FRAGMENTO DE PÁGINA
No deja de ser paradójico que la dichosa pandemia, que tiene en confinamientos intermitentes a media humanidad y nos ha obligado a imponernos rutinas domésticas de todo tipo, apenas ha logrado aumentar los momentos diarios dedicados a la contemplación.
O al menos esa es la impresión personal que tengo.
Precisamente cuando la vida “afuera” se complica vale la pena prestar la debida atención a la vida interior. O sea, ésa que no nos pueden arrebatar, porque depende sólo de nosotros mismos. Estoy convencido de que la única batalla posible que podemos plantear al estrés y el desánimo reinante es la oración. Y lo digo no porque yo sea el adalid de la contemplación y el misticismo, pues soy el primero al que le cuesta, sino porque la historia del cristianismo nos ha demostrado que incluso en los momentos más difíciles Dios sabe y quiere abrirse camino en nuestro corazón.
Así como Dios quiere entrar en nosotros, hablarnos y reconfortarnos, el Diablo busca lo
contrario… que nos distraigamos con cosas que, sin ser malas en sí mismas, nos ocupan más de lo debido y, a la postre, no llenan (lo último de Netflix, la cerveza insuperable, ese plan prometedor con los amigos). Intuimos que Jesús y la Virgen nos esperan unos minutos al día para dialogar y para encontrar ese espacio de verdadera paz, pero las excusas y justificaciones para no hacerlo siempre aparecen.
Unas palabras de Benedicto XVI en esas catequesis sobre la oración –a raíz de un episodio
del patriarca Jacob, cuando se enfrentó a un desconocido durante toda una noche, en el vado de Yavoc– resume bien esa pugna que todos nosotros libramos: “Toda nuestra vida es como esta larga noche de lucha y de oración, que se ha de vivir con el deseo y la petición de una bendición a Dios que no puede ser arrancada o conseguida sólo con nuestras fuerzas, sino que se debe recibir de él con humildad, como don gratuito que permite, finalmente, reconocer el rostro del Señor”.

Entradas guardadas
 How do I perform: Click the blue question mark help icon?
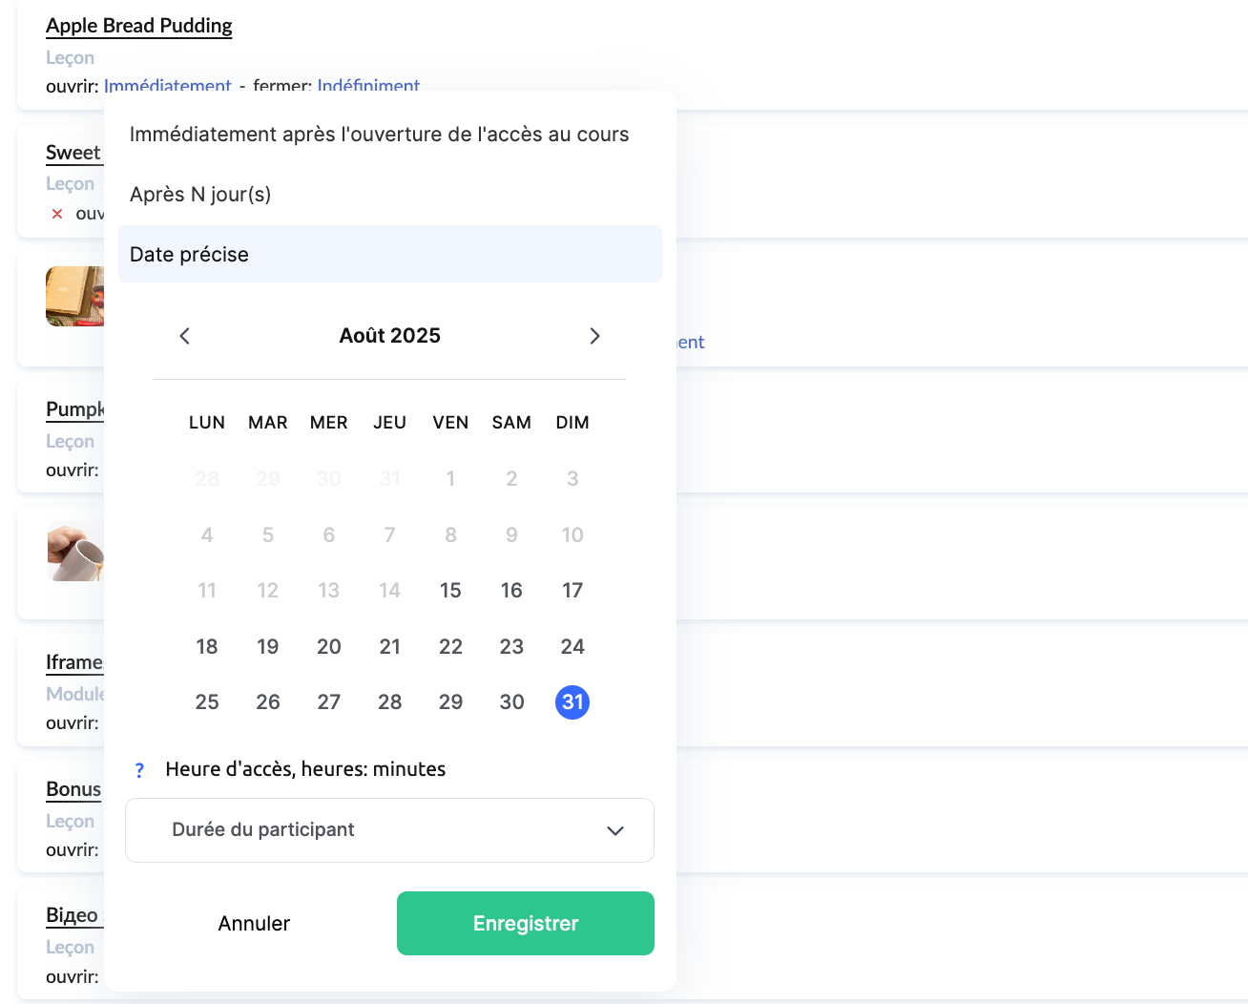tap(140, 770)
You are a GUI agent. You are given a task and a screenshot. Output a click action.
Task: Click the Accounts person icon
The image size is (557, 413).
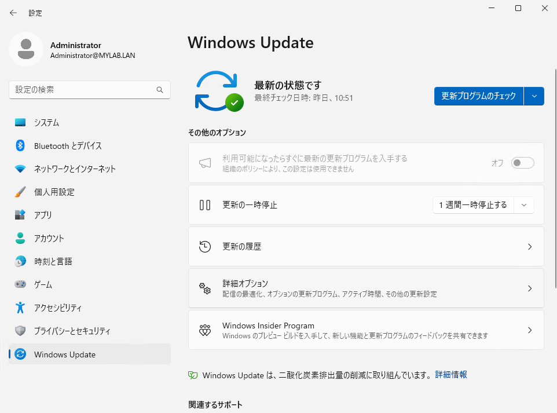click(x=20, y=238)
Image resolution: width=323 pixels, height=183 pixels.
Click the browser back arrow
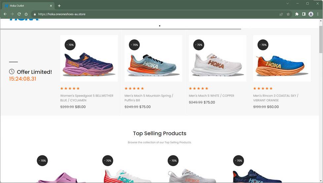[5, 14]
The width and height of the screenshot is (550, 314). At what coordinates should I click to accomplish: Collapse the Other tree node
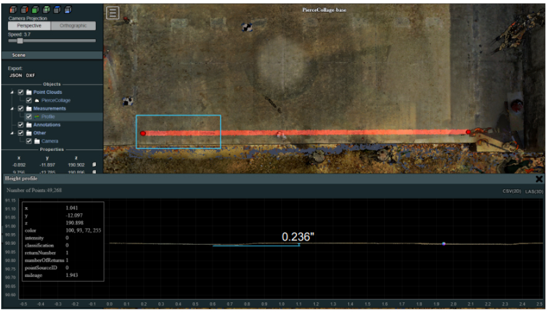12,133
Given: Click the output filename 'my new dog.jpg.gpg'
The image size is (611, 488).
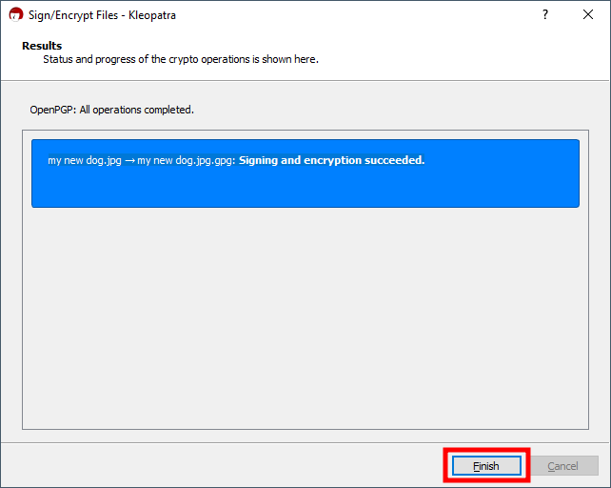Looking at the screenshot, I should (186, 160).
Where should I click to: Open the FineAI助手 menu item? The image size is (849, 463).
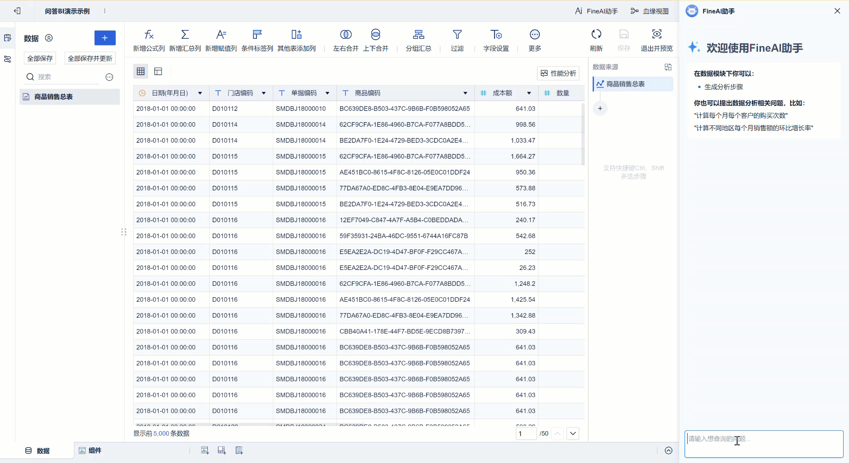(596, 11)
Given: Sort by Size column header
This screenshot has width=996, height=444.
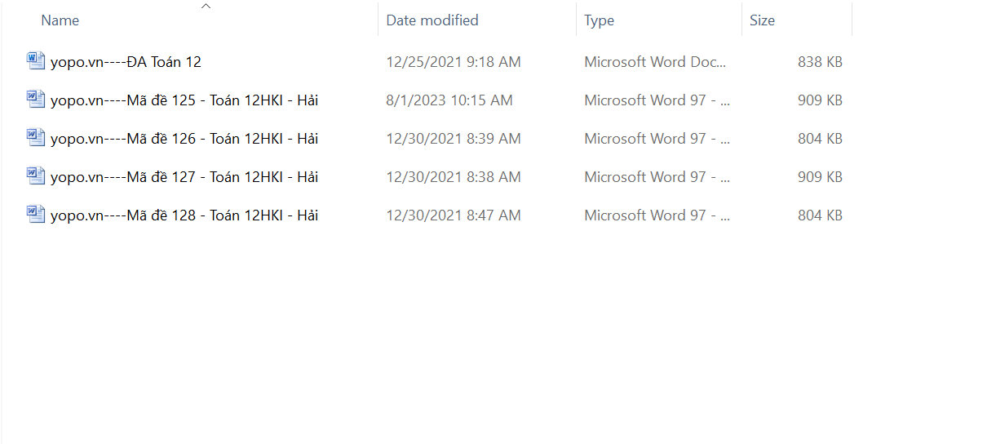Looking at the screenshot, I should coord(762,20).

COMPRUEBA TU COMPRENSIÓN
1. Según el texto sobre la oración, ¿en qué lugar se enfrentó el patriarca Jacob a un desconocido?
2. Indica si cada afirmación coincide con el texto sobre la oración y responde sí o no, citando las palabras del texto que lo deciden.
(a) El autor se presenta como el adalid de la contemplación y el misticismo.
(b) Para el autor, la única batalla posible contra el estrés y el desánimo es la oración.
(c) Jacob se enfrentó al desconocido durante toda una noche.
3. Copia, por favor, del texto sobre la oración el fragmento que va desde "Así como Dios" hasta "hacerlo siempre aparecen.", ambos incluidos.

LISTA DE SOLUCIONES
1. En el vado de Yavoc.

2.
(a) No: "no porque yo sea el adalid de la contemplación y el misticismo, pues soy el primero al que le cuesta".
(b) Sí: "la única batalla posible que podemos plantear al estrés y el desánimo reinante es la oración".
(c) Sí: "se enfrentó a un desconocido durante toda una noche".

3.
Así como Dios quiere entrar en nosotros, hablarnos y reconfortarnos, el Diablo busca lo
contrario… que nos distraigamos con cosas que, sin ser malas en sí mismas, nos ocupan más de lo debido y, a la postre, no llenan (lo último de Netflix, la cerveza insuperable, ese plan prometedor con los amigos). Intuimos que Jesús y la Virgen nos esperan unos minutos al día para dialogar y para encontrar ese espacio de verdadera paz, pero las excusas y justificaciones para no hacerlo siempre aparecen.